25. Juli 2024
arbeitsrechtliche Umstrukturierung Planung
Chancen durch Transformation

Strategische Planung arbeitsrechtlicher Umstrukturierungen

Die strategische Planung der Maßnahmen ist zentral für das Gelingen arbeitsrechtlicher Umstrukturierungen. Die wichtigsten To-dos erfahren Sie im heutigen Beitrag.

Angesichts der gesamtwirtschaftlichen Situation sehen sich derzeit viele Unternehmen in Deutschland zu arbeitsrechtlichen Umstrukturierungen gezwungen. Gegenstand der Überlegungen sind dabei regelmäßig wesentliche organisatorische Änderungen auf Ebene mindestens eines Betriebs, teils auch mehrerer Betriebe oder des Unternehmens insgesamt. Personalabbaumaßnahmen gehören nach wie vor zu den erwogenen Maßnahmen, sind aber in jüngerer Zeit – insbesondere wegen des beinahe allgegenwärtigen Fachkräftemangels – etwas seltener geworden.

Eine solide strategische Planung ist bei solchen arbeitsrechtlichen Umstrukturierungen unerlässlich. Doch die Planung muss weit mehr berücksichtigen als nur rechtliche Aspekte, sondern ebenso die wirtschaftlichen und finanziellen, zeitlichen und psychologischen Faktoren umfassen. Die strategische Planung steht am Anfang jeder Umstrukturierung. Je mehr Zeit hier investiert wird, desto problemloser laufen erfahrungsgemäß die nachfolgenden Phasen (Kommunikations-, Beteiligungs- und Umsetzungsphase).
..............................
• ARBEITSAUFTRAG
Setzen Sie den obigen Text über die strategische Planung arbeitsrechtlicher Umstrukturierungen im Anschluss an seinen letzten Satz fort.

• DATENSATZAUSZUG
..............................
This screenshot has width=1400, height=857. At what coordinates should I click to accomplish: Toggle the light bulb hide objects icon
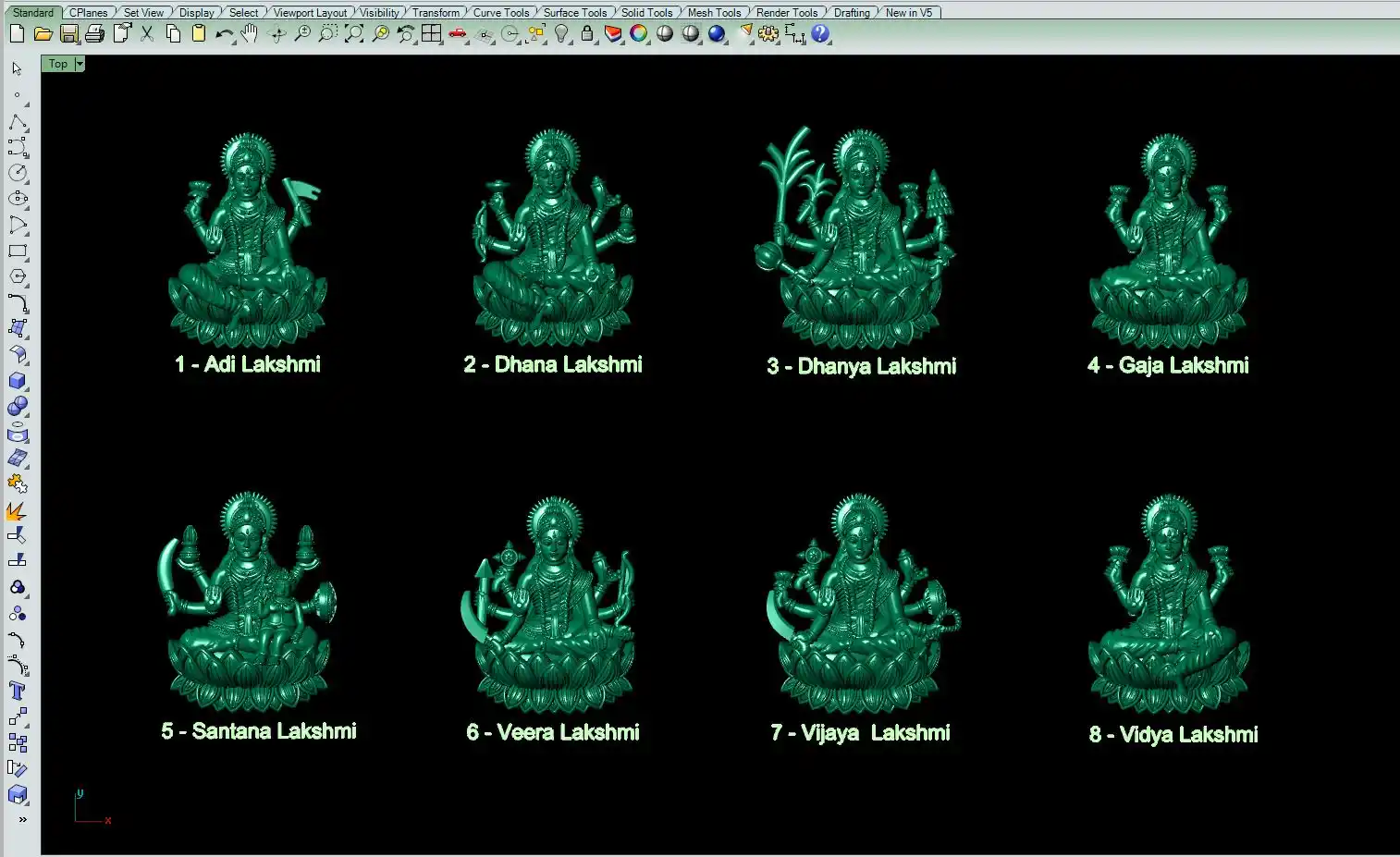pyautogui.click(x=561, y=34)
..............................
• ANTWORT
Businessentscheidung und Projektbeschreibung zu Beginn der arbeitsrechtlichen Unternehmensumstrukturierungen

Am Anfang der Planungsphase steht die grundlegende Businessentscheidung und eine darauf aufbauende Projektbeschreibung: Eine Umstrukturierung kann auf außerbetrieblichen Gründen (z.B. Umsatzrückgang) oder innerbetrieblichen Gründen (z.B. die Entscheidung der Anpassung der Personalstärke, Umverteilung des Arbeitsvolumens, Veränderung der Tätigkeitsbereiche, Prozessoptimierung) beruhen. Es ist von zentraler Bedeutung, die Ursachen herauszuarbeiten, auf denen die unternehmerische Entscheidung beruht:

  • Ein typischer (außerbetrieblicher) Auslöser sind Veränderungen des Markts, etwa der Nachfrage oder im Wettbewerbsumfeld, die eine Neuausrichtung der Geschäftsstrategie erforderlich machen – was wiederum zu Umstrukturierungen in verschiedenen Bereichen, zur Einführung neuer Technologien oder zur Änderung von Arbeitsprozessen führen kann.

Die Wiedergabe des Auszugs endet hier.